Mesmo quando se destaca sua relevância na trincheira do abolicionismo (foi responsável pela libertação, nos termos da lei, de 500 escravos), esquece-se de sua contribuição a um saber maior. Afinal, mesmo sem diploma superior*, Gama era um refinado intelectual que atuou como jornalista, escritor e pensador destacado.
“Nós, negros, dificilmente somos lembrados pela qualidade de nossa produção acadêmica”, critica Lígia Ferreira, uma das maiores especialistas na vida e na obra do abolicionista. Pois será sob a inspiração deste célebre baiano, que viveu quase toda a sua vida em São Paulo, que acontecerá a 4ª edição da FlinkSampa – Festa do Conhecimento, Literatura e Cultura Negra, nos dias 18 e 19 de novembro, no Memorial da América Latina.
“A Flink se consolidou como um patrimônio da cidade de São Paulo e do Brasil”, diz José Vicente, reitor da Faculdade Zumbi dos Palmares, promotora do evento ao lado da ONG Afrobras. O evento foi lançado nesta terça-feira, 2/8, na capital paulista.
Sob o lema “Eu quero liberdade!”, o evento está mais ambicioso do que nunca. Por meio de parcerias com empresas privadas, o Ministério da Educação, o governo de São Paulo e a prefeitura da cidade, os organizadores prometem alçar o evento a um novo patamar.

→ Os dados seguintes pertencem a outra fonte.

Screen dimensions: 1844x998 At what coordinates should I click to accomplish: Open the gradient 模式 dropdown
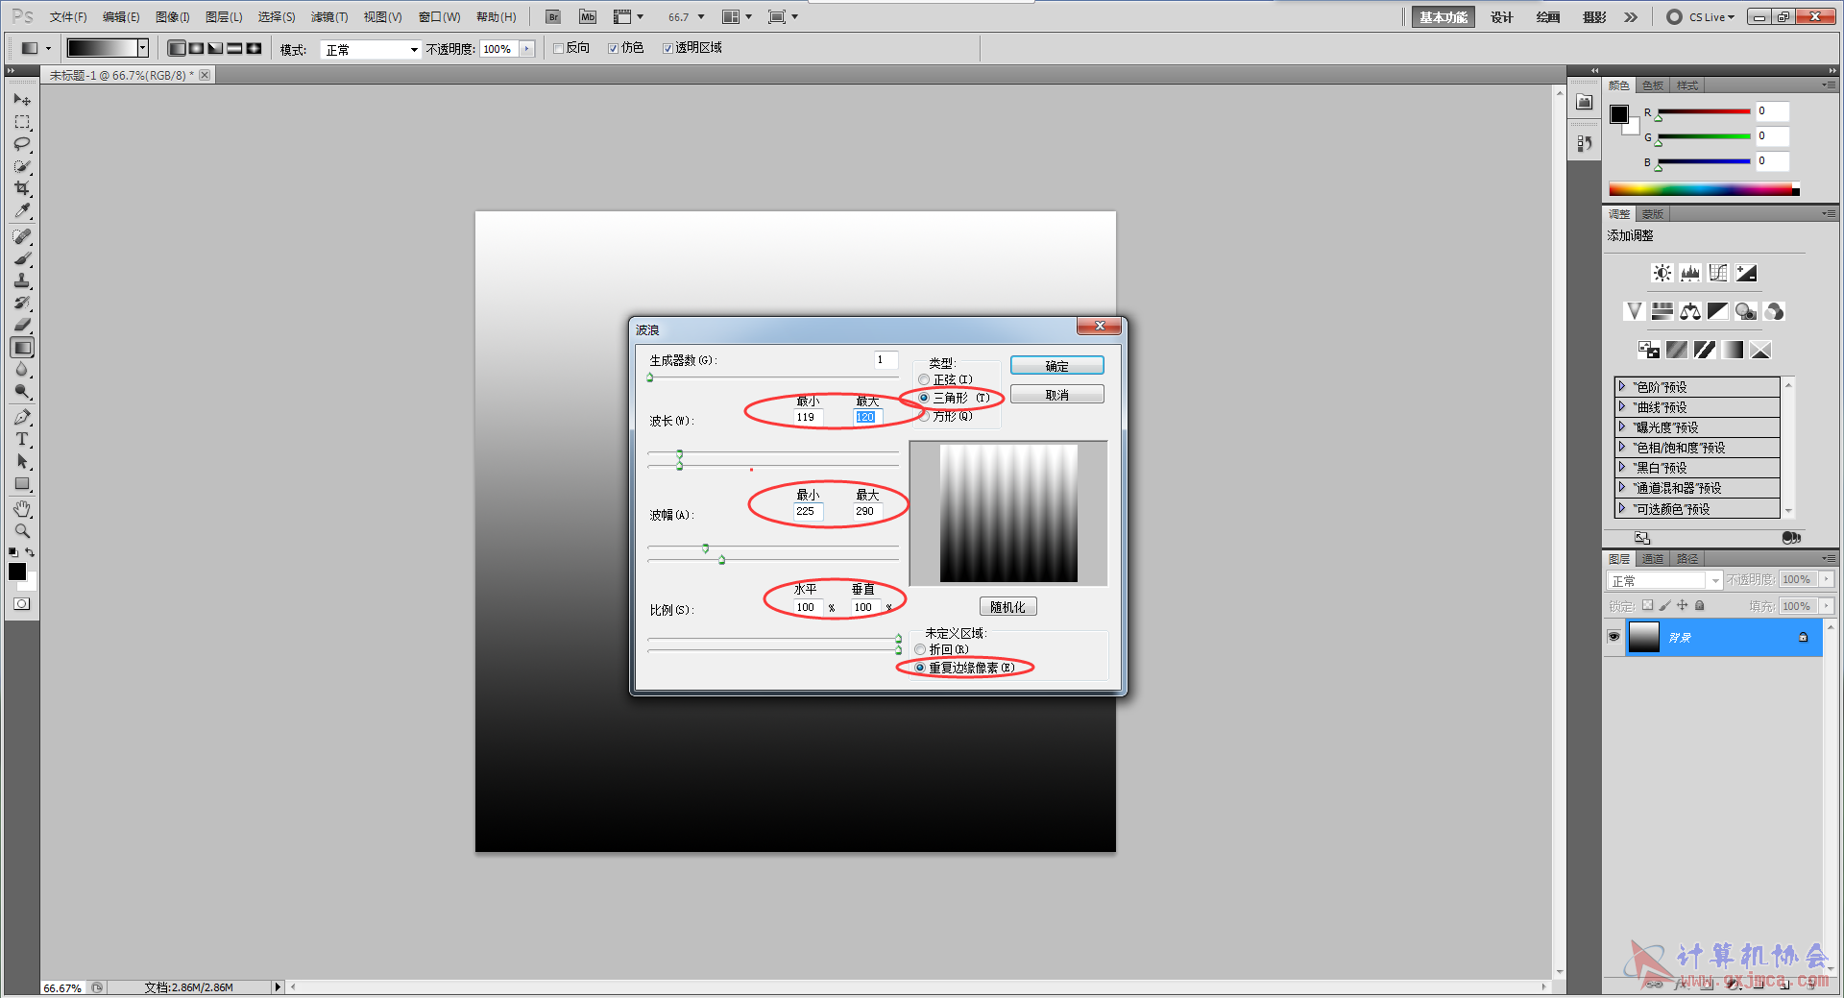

Para isso, além dos debates literários reunindo escritores de 12 países da Europa, da África, da América Latina e do Caribe haverá também atividades diversas na área do saber.
A lista inclui o 1º Prêmio Flink de Literatura e o 1º Prêmio Internacional de Investigação Histórica Agostinho Neto, herói da independência de Angola, e um festival de curta-metragem. O Festival de Curtas Afrominuto será voltado a estudantes da rede básica de ensino e as produções baseadas na vida e obra de Luiz Gama obrigatoriamente devem ser feitas com smartphone.
“Embora muito se diga sobre o espaço conquistado, pouco se reflete sobre o que ainda nos falta”, destaca Francisca Rodrigues, presidente da FlinkSampa. “Estamos falando de direitos fundamentais, de preconceitos e de violência. O evento se propõe a ser instrumento e palco para essas discussões.”
Na lista dos escritores que já confirmaram presença estão o premiado cubano Carlos Moore, autor da biografia do músico nigeriano Fela Kuti, o francês Jean-Paul Delfino, que escreveu a coletânea Suite Brésilienne, e o paulistano Ferréz, autor de “Capão Pecado”. Quem comandará a mesa de abertura dos debates sobre a obra de Luiz Gama será o jurista Joaquim Barbosa, ex-presidente do Superior Tribunal Federal (STF).
*Luiz Gama se matriculou na USP, mas foi expulso da Faculdade de Direito, do Largo de São Francisco, pelos estudantes. Por isso, atuou como rábula, profissional que mesmo não sendo formado podia apresentar processos e defender réus.